Read Worlds Page 51


  Gobbo nodded, sauntered over to Pitti-Sing and leered down at her. "Methinks you can hang me up as a sign at a brothel, before I do that, eh, wench?"

  Deadeye looked lecherously and rather hopelessly at the two rat-girls. "Well, then I must go myself."

  Gobbo yawned artistically. "Methinks the whoreson fancies a bit of time away from the front."

  "The swasher can take himself away from my front," said Pitti-Sing, trailing her tail along Gobbo's shoulders.

  " 'Tis not an ill-thought-of idea, mind," said Ariel, consideringly.

  Gobbo grinned toothily. "Ha. Ariel, I had not seen you flee a fight. Can it be that you've abandoned me to go with this swaggering knave? You saucy jade!"
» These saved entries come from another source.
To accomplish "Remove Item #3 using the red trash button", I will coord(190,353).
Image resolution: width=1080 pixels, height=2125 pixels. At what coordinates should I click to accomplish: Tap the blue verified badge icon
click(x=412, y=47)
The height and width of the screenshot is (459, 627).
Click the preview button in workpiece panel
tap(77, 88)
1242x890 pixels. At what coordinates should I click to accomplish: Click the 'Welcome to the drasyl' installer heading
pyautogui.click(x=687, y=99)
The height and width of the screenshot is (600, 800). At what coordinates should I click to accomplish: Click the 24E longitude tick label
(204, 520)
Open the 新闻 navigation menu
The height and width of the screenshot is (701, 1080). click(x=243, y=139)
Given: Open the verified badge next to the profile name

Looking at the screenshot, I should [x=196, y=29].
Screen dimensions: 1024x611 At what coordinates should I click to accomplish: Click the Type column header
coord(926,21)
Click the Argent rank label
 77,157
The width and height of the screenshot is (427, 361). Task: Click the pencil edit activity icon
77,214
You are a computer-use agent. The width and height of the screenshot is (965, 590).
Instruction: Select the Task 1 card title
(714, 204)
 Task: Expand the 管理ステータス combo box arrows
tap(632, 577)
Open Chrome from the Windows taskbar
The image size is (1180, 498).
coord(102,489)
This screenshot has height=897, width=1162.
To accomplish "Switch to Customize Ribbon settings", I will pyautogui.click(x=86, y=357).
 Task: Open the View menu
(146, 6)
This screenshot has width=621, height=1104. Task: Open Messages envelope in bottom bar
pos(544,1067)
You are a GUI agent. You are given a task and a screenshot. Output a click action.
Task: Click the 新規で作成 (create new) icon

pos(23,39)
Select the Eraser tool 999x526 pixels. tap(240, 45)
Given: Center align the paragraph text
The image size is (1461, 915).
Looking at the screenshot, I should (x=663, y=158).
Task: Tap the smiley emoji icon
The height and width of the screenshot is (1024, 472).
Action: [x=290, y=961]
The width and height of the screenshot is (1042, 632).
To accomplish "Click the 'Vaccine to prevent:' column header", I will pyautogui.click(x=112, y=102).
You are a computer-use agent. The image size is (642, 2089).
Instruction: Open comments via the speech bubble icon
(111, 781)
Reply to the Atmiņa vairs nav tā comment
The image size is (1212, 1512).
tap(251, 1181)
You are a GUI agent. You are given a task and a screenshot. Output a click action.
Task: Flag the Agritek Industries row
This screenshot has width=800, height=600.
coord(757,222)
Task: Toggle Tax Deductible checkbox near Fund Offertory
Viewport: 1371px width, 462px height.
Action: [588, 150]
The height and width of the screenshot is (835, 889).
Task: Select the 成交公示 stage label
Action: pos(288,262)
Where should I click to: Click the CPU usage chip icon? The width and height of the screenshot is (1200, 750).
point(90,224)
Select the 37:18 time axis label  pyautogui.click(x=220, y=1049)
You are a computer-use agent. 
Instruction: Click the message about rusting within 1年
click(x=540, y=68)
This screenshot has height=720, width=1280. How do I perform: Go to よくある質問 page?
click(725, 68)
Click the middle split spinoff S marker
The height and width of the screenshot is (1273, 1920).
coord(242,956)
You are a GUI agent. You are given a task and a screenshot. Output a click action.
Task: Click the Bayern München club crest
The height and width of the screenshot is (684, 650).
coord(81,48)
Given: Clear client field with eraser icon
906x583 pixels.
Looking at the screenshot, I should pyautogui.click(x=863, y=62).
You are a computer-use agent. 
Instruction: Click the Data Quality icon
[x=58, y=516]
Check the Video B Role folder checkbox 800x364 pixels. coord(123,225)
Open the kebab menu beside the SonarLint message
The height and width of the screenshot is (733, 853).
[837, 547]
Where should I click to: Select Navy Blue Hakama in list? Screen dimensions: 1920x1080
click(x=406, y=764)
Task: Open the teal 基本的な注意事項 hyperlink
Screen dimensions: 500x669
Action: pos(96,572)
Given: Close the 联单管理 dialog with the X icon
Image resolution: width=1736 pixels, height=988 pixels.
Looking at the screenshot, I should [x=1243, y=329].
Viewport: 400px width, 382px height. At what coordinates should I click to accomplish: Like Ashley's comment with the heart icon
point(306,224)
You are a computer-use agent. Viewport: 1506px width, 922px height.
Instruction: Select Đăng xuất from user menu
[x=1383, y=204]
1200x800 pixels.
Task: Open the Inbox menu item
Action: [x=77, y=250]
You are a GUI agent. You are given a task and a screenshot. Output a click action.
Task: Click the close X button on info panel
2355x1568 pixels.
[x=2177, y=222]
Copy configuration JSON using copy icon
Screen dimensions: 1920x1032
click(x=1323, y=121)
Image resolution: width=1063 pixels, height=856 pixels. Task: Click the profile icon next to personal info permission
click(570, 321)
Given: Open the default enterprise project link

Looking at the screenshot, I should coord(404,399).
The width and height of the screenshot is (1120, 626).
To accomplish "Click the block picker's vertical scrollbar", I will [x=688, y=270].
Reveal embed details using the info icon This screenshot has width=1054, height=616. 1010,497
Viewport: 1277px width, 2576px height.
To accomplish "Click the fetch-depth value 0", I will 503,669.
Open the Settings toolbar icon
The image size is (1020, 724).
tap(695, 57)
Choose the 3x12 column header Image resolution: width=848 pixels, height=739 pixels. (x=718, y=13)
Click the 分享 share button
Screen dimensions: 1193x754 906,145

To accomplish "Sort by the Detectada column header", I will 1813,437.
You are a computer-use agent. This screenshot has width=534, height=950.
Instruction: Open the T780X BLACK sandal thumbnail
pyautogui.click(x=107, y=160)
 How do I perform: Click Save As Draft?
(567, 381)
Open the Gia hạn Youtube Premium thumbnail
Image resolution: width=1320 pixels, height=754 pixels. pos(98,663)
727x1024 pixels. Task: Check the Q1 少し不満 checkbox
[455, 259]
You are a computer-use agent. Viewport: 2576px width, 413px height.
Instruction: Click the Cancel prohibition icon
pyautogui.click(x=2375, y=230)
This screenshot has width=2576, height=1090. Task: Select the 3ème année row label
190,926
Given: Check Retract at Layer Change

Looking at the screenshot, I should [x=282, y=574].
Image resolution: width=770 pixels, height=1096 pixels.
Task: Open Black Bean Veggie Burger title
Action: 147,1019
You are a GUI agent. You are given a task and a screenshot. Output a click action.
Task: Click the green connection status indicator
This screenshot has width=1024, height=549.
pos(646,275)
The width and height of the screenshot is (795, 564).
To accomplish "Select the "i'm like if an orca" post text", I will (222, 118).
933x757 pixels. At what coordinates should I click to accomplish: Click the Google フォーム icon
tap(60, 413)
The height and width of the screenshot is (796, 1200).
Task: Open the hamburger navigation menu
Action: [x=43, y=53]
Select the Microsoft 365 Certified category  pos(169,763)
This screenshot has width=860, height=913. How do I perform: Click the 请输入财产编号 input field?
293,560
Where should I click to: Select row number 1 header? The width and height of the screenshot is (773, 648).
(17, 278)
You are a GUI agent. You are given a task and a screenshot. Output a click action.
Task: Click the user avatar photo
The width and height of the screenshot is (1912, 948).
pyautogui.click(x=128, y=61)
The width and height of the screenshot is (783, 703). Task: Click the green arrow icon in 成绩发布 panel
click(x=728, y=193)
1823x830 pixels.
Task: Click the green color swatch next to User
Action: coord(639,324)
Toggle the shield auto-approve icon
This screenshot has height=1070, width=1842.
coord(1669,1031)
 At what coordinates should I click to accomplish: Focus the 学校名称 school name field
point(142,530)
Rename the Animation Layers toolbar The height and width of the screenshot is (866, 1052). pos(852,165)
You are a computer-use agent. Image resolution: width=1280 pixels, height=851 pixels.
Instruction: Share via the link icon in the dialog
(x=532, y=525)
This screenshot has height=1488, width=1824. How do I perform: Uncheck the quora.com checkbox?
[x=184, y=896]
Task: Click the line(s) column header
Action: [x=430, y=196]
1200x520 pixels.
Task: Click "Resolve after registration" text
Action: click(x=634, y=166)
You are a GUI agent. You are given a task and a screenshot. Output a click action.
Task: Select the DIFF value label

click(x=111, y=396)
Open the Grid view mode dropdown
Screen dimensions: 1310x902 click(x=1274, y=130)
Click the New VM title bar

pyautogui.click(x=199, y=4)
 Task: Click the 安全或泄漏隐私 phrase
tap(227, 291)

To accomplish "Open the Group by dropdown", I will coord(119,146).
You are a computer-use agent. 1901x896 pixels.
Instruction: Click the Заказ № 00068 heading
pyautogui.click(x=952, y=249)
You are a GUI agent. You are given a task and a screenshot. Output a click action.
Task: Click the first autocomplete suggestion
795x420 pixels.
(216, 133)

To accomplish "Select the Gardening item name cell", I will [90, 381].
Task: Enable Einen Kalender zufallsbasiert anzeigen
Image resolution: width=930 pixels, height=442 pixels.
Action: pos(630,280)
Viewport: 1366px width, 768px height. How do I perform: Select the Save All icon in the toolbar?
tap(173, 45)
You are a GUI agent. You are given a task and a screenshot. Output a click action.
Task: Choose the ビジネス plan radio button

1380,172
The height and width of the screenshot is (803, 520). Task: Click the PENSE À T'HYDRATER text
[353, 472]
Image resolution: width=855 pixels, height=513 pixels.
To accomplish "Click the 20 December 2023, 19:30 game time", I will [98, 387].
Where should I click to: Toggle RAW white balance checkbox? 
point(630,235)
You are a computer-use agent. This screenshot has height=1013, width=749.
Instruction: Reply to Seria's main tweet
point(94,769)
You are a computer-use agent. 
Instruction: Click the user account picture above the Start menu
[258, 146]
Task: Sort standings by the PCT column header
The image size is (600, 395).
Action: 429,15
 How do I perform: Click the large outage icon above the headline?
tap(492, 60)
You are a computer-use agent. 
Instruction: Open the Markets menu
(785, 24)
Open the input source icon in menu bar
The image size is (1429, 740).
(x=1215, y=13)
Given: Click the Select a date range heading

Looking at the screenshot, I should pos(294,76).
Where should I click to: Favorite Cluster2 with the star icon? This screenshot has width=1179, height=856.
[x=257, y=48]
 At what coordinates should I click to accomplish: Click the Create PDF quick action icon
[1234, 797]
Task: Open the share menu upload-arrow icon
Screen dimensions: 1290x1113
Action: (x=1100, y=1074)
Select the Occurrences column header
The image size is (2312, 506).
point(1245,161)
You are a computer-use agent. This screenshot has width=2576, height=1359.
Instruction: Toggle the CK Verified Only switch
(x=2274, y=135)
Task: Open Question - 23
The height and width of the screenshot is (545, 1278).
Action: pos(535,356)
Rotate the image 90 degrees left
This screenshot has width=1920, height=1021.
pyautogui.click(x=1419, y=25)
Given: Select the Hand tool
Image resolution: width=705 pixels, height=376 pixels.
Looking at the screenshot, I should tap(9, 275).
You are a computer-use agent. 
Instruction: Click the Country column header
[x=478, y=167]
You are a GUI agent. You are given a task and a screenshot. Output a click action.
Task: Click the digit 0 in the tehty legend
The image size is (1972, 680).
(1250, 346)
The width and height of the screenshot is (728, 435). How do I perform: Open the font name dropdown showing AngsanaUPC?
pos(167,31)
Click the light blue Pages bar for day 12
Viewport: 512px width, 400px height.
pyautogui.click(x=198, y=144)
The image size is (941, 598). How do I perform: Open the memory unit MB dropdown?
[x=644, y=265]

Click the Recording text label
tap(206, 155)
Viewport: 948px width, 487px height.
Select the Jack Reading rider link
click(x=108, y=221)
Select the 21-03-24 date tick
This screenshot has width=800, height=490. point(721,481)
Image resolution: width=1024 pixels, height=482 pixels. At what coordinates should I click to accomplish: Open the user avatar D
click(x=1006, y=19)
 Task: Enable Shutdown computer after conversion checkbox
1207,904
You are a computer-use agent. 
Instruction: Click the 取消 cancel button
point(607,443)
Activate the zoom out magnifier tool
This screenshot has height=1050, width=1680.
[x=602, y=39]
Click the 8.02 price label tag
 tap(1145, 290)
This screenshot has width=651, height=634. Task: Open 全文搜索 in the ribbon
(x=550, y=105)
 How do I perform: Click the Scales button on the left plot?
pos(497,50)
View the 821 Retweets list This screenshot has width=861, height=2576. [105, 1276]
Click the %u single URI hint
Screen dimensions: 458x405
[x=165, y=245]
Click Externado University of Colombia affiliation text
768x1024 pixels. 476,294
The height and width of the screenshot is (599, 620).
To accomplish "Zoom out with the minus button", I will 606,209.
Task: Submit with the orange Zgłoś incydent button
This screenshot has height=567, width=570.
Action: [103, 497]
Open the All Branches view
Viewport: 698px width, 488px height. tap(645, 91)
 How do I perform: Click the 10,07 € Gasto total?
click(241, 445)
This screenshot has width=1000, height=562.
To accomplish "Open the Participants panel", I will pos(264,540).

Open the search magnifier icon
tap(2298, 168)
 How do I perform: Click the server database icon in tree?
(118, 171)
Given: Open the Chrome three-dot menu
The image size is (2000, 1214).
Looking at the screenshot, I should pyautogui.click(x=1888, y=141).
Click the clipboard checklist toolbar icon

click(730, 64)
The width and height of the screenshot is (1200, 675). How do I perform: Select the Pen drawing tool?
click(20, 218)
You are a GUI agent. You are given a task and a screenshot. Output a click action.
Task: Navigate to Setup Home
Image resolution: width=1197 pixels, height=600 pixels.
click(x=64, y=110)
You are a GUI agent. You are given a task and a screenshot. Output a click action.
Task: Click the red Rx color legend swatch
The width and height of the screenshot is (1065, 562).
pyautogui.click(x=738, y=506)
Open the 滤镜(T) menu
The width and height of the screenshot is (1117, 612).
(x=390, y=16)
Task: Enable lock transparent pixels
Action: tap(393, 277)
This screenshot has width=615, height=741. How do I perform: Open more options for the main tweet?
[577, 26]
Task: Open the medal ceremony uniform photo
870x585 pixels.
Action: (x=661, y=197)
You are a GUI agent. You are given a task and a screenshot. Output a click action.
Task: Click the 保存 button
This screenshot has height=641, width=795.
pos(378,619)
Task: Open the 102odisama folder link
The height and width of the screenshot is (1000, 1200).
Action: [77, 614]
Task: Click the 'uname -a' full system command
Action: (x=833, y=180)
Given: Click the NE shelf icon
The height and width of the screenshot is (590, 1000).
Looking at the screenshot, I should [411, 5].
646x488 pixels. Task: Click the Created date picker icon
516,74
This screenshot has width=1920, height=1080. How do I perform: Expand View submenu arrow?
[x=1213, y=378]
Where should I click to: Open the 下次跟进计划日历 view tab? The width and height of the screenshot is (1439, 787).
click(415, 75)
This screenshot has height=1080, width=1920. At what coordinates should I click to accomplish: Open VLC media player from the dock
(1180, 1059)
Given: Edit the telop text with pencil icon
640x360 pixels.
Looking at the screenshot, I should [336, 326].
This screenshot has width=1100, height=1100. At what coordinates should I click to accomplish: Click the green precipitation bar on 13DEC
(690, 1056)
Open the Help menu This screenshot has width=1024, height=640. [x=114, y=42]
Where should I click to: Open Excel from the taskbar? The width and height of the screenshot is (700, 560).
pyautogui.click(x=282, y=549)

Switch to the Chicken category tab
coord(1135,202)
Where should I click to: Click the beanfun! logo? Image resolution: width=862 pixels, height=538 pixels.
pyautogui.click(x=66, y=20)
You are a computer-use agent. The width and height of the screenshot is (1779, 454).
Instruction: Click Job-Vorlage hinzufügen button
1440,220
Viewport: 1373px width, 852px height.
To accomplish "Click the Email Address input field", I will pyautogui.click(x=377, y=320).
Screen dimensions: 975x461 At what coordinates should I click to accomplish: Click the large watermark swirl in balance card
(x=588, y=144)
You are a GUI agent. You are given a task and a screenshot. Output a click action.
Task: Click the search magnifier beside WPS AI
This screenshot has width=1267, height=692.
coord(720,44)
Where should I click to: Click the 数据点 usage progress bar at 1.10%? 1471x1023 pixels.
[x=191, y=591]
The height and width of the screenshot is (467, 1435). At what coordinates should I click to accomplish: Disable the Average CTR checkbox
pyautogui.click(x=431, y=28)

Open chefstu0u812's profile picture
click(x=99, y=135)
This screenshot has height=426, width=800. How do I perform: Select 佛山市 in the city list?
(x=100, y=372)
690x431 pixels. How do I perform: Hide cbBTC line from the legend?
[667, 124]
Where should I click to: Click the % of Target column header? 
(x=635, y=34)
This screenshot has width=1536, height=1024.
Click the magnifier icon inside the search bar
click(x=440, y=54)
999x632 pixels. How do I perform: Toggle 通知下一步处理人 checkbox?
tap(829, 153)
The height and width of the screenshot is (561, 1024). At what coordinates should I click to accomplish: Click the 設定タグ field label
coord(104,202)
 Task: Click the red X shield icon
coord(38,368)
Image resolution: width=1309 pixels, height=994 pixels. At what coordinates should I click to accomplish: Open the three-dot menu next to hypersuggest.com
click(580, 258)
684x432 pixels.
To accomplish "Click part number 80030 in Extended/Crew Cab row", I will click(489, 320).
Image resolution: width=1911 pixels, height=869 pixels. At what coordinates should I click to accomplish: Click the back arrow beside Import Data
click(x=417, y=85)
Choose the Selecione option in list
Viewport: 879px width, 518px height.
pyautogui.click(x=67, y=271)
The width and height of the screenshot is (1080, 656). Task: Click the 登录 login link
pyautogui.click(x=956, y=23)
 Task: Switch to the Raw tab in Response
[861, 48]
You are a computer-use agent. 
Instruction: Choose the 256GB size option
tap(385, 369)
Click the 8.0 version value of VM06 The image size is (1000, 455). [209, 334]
  Ariel chuckled. "Pitti-Sing, you're in for a grave disappointment with this swasher. He's all blow and no poignard. I'd like to stay and watch. But I might be able to buy some chocolate back there," she said, longingly. "The vatbrats sometimes have some. Give, Gobbo. The money you found in that top pocket."

  " 'S mine!"

  "You got his hip flask, Gobbo," she said, closing on him with a bound. "You wouldn't want to fight with me then, would you?"

  "Hello. Methinks 'tis a threesome," said a new haughty voice. "I wouldn't hesitate to report this, unless I was insulted with a very considerable bribe."

  Ariel turned. A party of wary-looking rats peered around the sandbagged corner. " 'Twould appear that rumors of your demise have been greatly exaggerated, Ariel," said the owner of the haughty voice, and an elevated snout, as he stepped jauntily out of cover.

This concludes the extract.